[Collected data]
====================

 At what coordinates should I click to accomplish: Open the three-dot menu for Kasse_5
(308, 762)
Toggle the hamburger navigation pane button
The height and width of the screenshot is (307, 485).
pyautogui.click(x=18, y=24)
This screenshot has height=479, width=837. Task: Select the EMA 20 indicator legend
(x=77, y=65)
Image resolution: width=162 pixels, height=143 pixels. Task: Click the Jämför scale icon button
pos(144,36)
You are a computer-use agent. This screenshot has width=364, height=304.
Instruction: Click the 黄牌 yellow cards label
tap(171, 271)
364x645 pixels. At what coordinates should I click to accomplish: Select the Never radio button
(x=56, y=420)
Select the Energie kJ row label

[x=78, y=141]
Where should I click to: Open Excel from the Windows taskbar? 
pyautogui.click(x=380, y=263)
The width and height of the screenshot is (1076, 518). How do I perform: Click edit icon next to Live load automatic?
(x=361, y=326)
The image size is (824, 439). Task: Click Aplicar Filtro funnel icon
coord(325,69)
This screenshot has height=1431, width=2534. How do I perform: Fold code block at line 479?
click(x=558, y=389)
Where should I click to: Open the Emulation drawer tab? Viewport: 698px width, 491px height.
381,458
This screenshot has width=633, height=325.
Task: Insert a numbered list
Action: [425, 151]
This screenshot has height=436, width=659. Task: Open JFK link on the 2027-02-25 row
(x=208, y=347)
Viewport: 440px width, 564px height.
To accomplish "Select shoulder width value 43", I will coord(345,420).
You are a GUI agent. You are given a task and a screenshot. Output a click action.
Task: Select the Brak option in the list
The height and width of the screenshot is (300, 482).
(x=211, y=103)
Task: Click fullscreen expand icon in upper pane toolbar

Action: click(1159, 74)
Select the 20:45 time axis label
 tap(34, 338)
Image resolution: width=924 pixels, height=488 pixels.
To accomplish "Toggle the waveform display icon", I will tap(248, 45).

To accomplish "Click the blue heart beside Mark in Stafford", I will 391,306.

====================

-- Work to complete --
Retype, exactly as shown, the lines from the one with "Task: Select the Brak option in the list" through the end of the records.

-- Result --
Task: Select the Brak option in the list
The height and width of the screenshot is (300, 482).
(x=211, y=103)
Task: Click fullscreen expand icon in upper pane toolbar

Action: click(1159, 74)
Select the 20:45 time axis label
 tap(34, 338)
Image resolution: width=924 pixels, height=488 pixels.
To accomplish "Toggle the waveform display icon", I will tap(248, 45).

To accomplish "Click the blue heart beside Mark in Stafford", I will 391,306.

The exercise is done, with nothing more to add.